Where MCP Still Makes Sense

MCP solved a real problem: giving AI a standard way to talk to external services. The protocol itself is fine. The implementation — loading everything upfront, every session, whether you need it or not — is the issue.

If you’re building a product where the AI needs constant access to a specific service, an MCP server makes sense. A customer support bot that always queries your ticketing system. A code review tool that always needs repository access.

But for development workflows? Where you might touch GitHub in one session, a database in the next, and a browser in a third? Loading all of that every time is wasteful. Skills and CLIs give you the same access without the permanent token tax.
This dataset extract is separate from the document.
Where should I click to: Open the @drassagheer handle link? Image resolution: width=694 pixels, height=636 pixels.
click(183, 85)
Even Cloudflare saw this. Their “Code Mode” approach shrinks MCP overhead by 99.97% by having the AI write code against a typed SDK instead of registering thousands of individual tools. They’re admitting the tool-definition model doesn’t scale.

What I Actually Use Now

My current setup:

  • Browser automation: agent-browser skill (~2,000 tokens, on-demand)
  • GitHub: gh CLI (~200 tokens per operation)
  • Web search: ddgr CLI + skill (~550 tokens per search, on-demand)
  • Database: psql / clickhouse-client (CLI tools, zero idle overhead)
  • File search: Built-in Claude Code tools (Glob, Grep, Read - already in the system prompt)
  • Complex workflows: Custom skills (markdown files, 200-1,500 tokens each)
  • APIs without CLIs: CommandSpec generated CLIs

Total MCP servers configured: zero.

Total idle context overhead from external tools: zero.

Every token in my context window is available for actual work. Zero idle overhead before I type a word.
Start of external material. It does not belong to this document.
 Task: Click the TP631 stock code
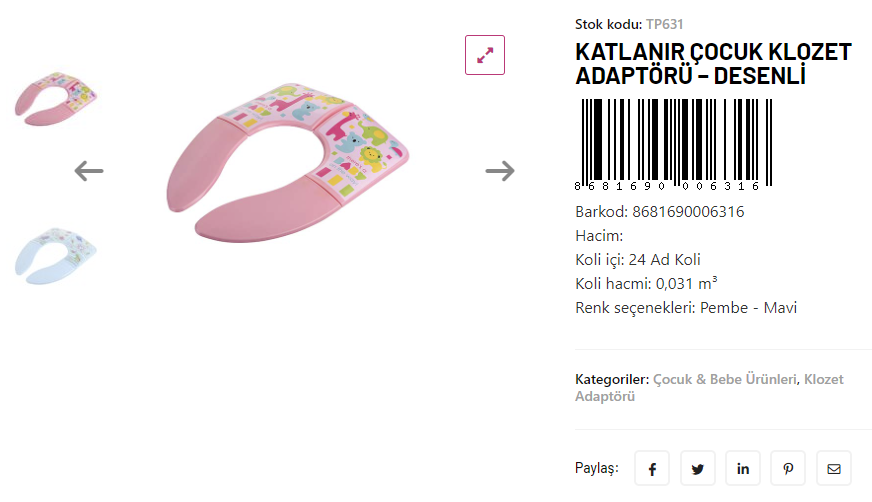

MCPs solved a real problem. Connecting AI to external services matters. But the implementation got it backwards. Eager-load everything. Isolated tools that can’t talk to each other. A third of your context window gone before you type a question. Islands with a cover charge.
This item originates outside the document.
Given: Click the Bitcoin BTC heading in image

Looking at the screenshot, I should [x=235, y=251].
Skills + CLIs flip every one of those decisions. Progressive disclosure instead of eager-loading. Composable tools that pipe into each other instead of isolated function calls. Zero context cost until the moment of use. Legos, not islands.

Don’t take my word for it. Go check your own setup. Run a fresh Claude Code session and look at how many tokens are consumed before you type anything. The number might surprise you.

67,000 tokens of island tool definitions sitting in context before you type a word - or Legos you snap together when you actually need them. The tools already exist. They’ve existed for decades. You just have to stop paying the cover charge to use them.


Footnotes

  1. Claude Code GitHub Issue #11364 — User measurements of MCP token overhead across a seven-server setup.

  2. MCP Spec Issue #1300: Tool Filtering with Groups and Tags — The MCP protocol team’s own GitHub, describing context overload as the most frequent community concern. Quality degrades past ~10 tools.

  3. Scott Spence: Optimising MCP Server Context Usage — 81,986 tokens consumed before a single message, measured directly from Claude Code’s /context output.

  4. Cloudflare: Code Mode for MCP — 2M+ tokens for a traditional full-API MCP server; Code Mode collapses it to ~1,000.

  5. ArXiv 2602.14878: MCP Tool Descriptions Are Smelly — Empirical study of 856 tools across 103 MCP servers. 67% more execution steps for a 5.85pp accuracy gain in their benchmark.

  6. ArXiv 2602.15945: From Tool Orchestration to Code Execution — Benchmarks CE-MCP vs traditional per-tool invocation; finds traditional invocation increases coordination overhead and fragments state management at scale.